Mais, de nos jours, avec le modernisme, se désole-t-elle, les citadins ne travaillent plus avec cette dernière. « C’est nous seulement, les gens de la brousse, qui connaissons sa valeur et son aspect culturel. Avant, les gens ne connaissaient pas d’autres nattes à part celles en paille. Les nattes en plastique là, nous ne les connaissons pas dans notre tradition. Chez nous, à Agadez, c’est avec la natte en paille que nous accueillons fièrement nos étrangers », indique-t-elle.
L’utilisation de la natte en paille permet non seulement de se sentir toujours en forme, mais aussi de ne pas avoir des courbatures. « C’est parce que les gens ne savent pas ses bienfaits sinon, même si c’est gratuitement qu’on va leur donner une natte en plastique ils ne prendront pas. Par exemple, pendant la saison chaude, on ne peut pas passer des heures sur une natte plastique, la chaleur pique. Alors qu’avec la natte en paille c’est le contraire ; c’est pourquoi, nous appelons la population à revenir sur la tradition, la culture et de délaisser tout ce qui ne cadre pas avec notre mode de vie », dixit Mme Yacoubou Alhoussouna.

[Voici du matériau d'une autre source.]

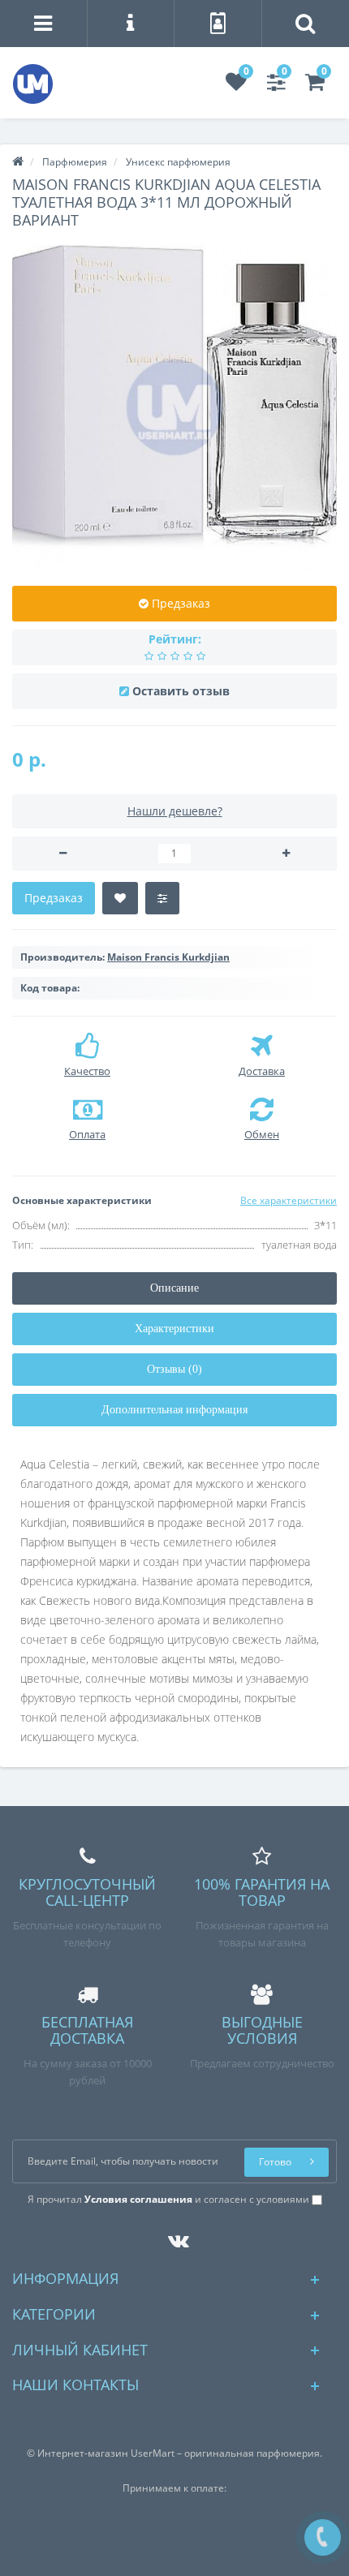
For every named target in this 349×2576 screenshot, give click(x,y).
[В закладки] (120, 898)
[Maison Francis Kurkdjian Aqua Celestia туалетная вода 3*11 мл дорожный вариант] (174, 407)
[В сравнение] (162, 898)
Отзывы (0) (174, 1369)
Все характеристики (288, 1200)
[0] (236, 85)
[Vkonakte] (174, 2237)
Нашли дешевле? (174, 811)
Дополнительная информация (174, 1410)
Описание (174, 1288)
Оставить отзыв (181, 691)
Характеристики (174, 1328)
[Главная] (18, 162)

Concernant la durée et le temps de la confection des différents articles, tout dépend de la taille. « Pour la confection des nattes par exemple, on peut faire 48h ou même 72 h avant sa finition. Il y a des nattes dont le prix varie de 3.000 FCFA à 5.000 FCFA ; les paniers sont vendus à 2.500 FCFA l’unité, les petits éventails pour décoration sont vendus à 1.000 FCFA l’unité. Dieu merci, à l’occasion de cette foire, nous avons eu notre part. Les gens qui connaissent l’utilité de nos objets traditionnellement tissés sont venus en acheter. La vente de ses nattes nous permet d’avoir des ressources financières », se réjoui-t-elle.